- TEXTAUSZUG
Vize-Weltmeister im Papierkonsum

Zuhause habe ich keine Papiertonne, deshalb fahren ich – oder mein Freund - unser Altpapier selbst zum Recyclinghof. Das ist zwar nicht besonders praktisch, aber so weiß ich nicht nur, ich spüre auch körperlich, was ich alles wegschmeiße und vor allem: wieviel das ist. Alle zwei, drei Wochen lohnt es sich, den Kofferraum zu bestücken, also bestimmt eine herkömmliche Papiertonne voll. Macht etwa 25 Papiertonnen pro Jahr, die meine Familie entsorgt. Nicht gerade wenig. Und damit liege ich offenbar im allgemeinen Deutschland-Trend.
Pro Kopf verbraucht jeder Deutsche im Schnitt 258 Kilo Papier pro Jahr. 3 1/2 Mal mehr als Chinesen, fast doppelt so viel wie Franzosen. Mehr Papier nutzen nur Belgier und Luxemburger. Wir sind also quasi Vize-Weltmeister im Papierkonsum, sagt Angelika Krumm, Papierexpertin von der Umweltorganisation Robin Wood. Ein eher zweifelhafter Titel. Zum Vergleich: Brasilianer kommen heute durchschnittlich mit 48 Kilo pro Kopf im Jahr aus, Afrikaner mit unter 10 Kilo.
"Papier hat sich zu einem super Alltagsprodukt entwickelt, das jeder kennt, das jeder gerne benutzt. Und über das in Deutschland sehr wenig nachgedacht wird. Vor rund 20 Jahren war Deutschland auf Platz 10 des Papierverbrauchs weltweit mit 215 Kilogramm und sieben Länder, von denen, die vor uns lagen, verbrauchen heute weniger Papier als wir 1999 verbraucht haben."

Wir sind Papierverschwender

Ein trauriger Aufstieg, den wir Deutschen da in den letzten Jahren hingelegt haben. Ganz klar: Wir sind Papierverschwender.
Aus riesigen LKW fallen Papierreste, gebrauchte Kartons und Pappen in die haushohe Halle, füllen sie Meter um Meter. Es staubt: In der Papieraufbereitungsanlage der Wertstoff-Union im Süden Berlins erahne ich, was die Menge bedeutet, die wir Deutschen an Papier verbrauchen. Jeden Tag kommen hier 400 bis 500 Tonnen Altpapier zusammen. Und die Wertstoff-Union ist nicht die einzige Sammelstelle für das, was die Berliner in die Altpapiertonne werfen, sagt Betriebsleiter Volker Johannes.

- SCHRIFTLICHE AUFGABEN
**A.** Benenne in den Datensätzen, beginnend mit der Zeile, die „You are a computer-use“ enthält, und endend mit dem Schluss der Datensätze, „agent“ in „assistant“ um und gib nur diese Zeilen sonst unverändert wieder. Lass die Bilder in deiner Antwort weg.
**B.** Führe den Text über den Papierverbrauch in Deutschland weiter.
Der Text und die Datensätze sind voneinander unabhängiges Material.

- VERFÜGBARE DATENSÄTZE
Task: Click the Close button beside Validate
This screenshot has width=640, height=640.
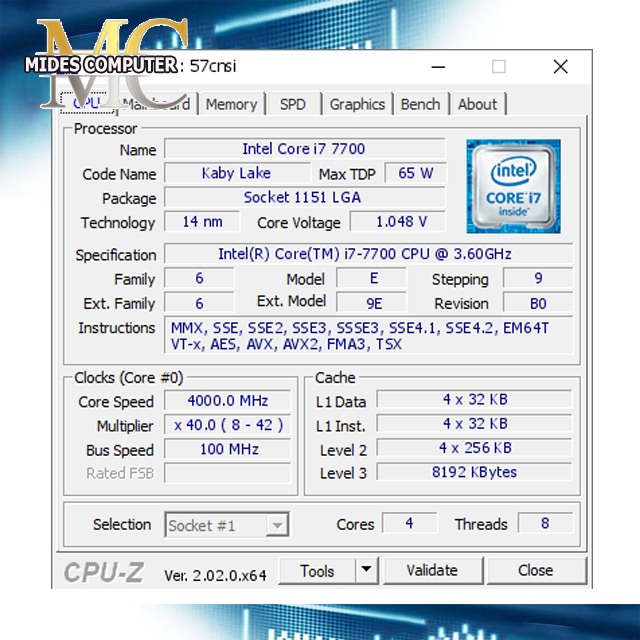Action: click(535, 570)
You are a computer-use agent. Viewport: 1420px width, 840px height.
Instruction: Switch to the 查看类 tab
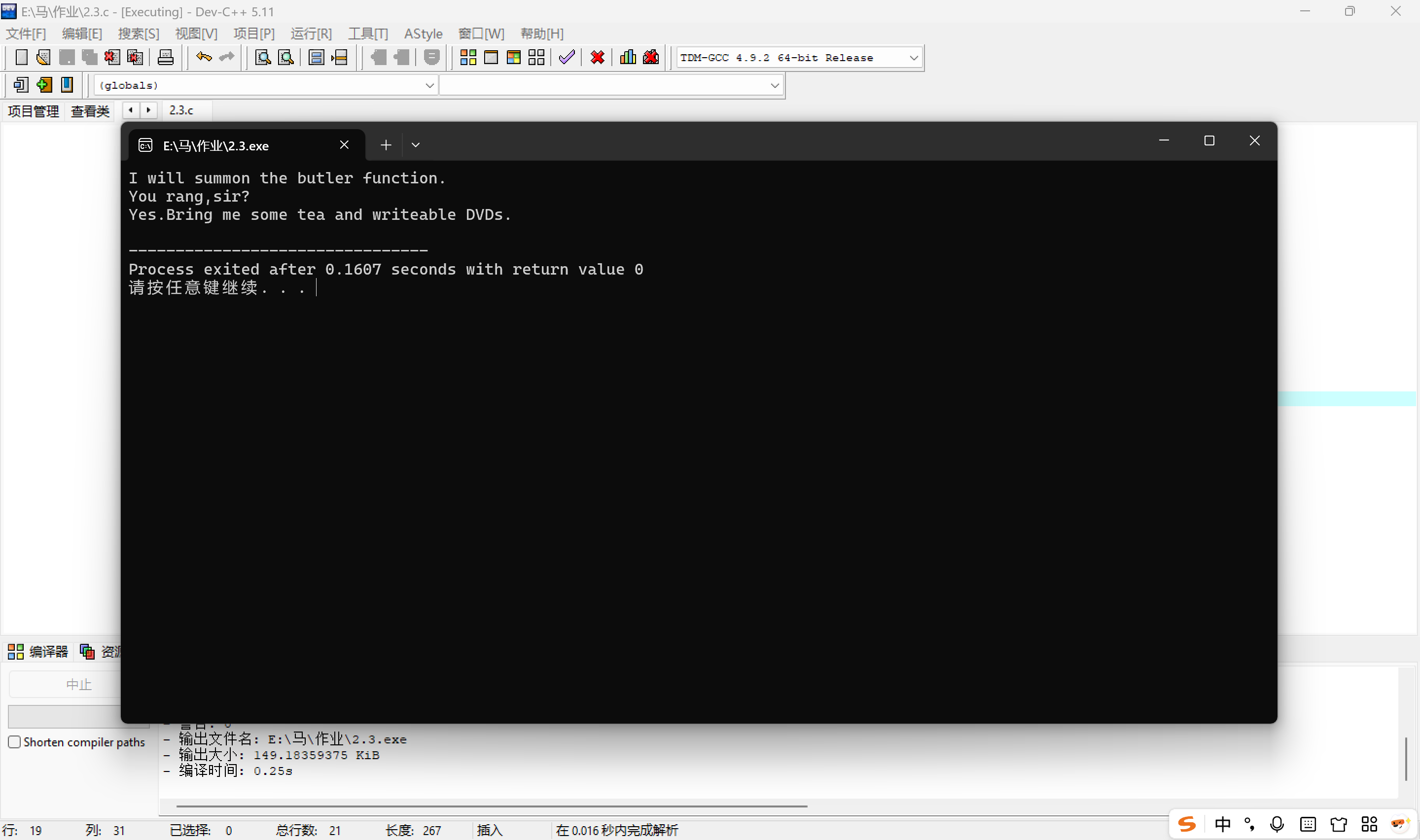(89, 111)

- ANTWORTEN JE AUFGABE
**A.**
You are a computer-use assistant. Viewport: 1420px width, 840px height.
Instruction: Switch to the 查看类 tab
(89, 111)

**B.**
"Dit is hier rein die klassische blaue Tonne, wie der Bürger sich entsorgt. Das heißt, wir haben hier circa 80% Berliner Material drin und 20% noch aus dem Umlandbereich."
Die hellsten Papiere verkauft die Wertstoff-Union an Papierfabriken, die zuerst die restliche Farbe auswaschen, um dann möglichst weißes Recyclingpapier herstellen zu können. De-Inking heißt das im Fachjargon. Die festen Kartons werden zu neuen Kartonagen weiterverarbeitet. Um diese Papierqualitäten für die Kunden herauszufiltern, führt die Anlage das Altpapier über meterlange Bänder und Gitter. Kleinere Schnipsel und Fremdstoffe, Steine zum Beispiel, fallen unten heraus. Via Druckluft und Farbkameras sortiert die Anlage automatisch den erst unübersichtlichen Papierberg, trennt ihn nach Größe, Farbe und Material, erklärt Volker Johannes.
"Dann geht´s in die klassische Handsortierung, wo dann noch die Kollegen die Nachkontrolle machen."
Über drei Laufbänder gebeugt, fischen die dann artfremdes Material aus den Papieren. Gestern war ein ganzer Bund Orangen drin – und die eine oder andere Handtasche. Beim Trennen können die Deutschen also noch besser werden.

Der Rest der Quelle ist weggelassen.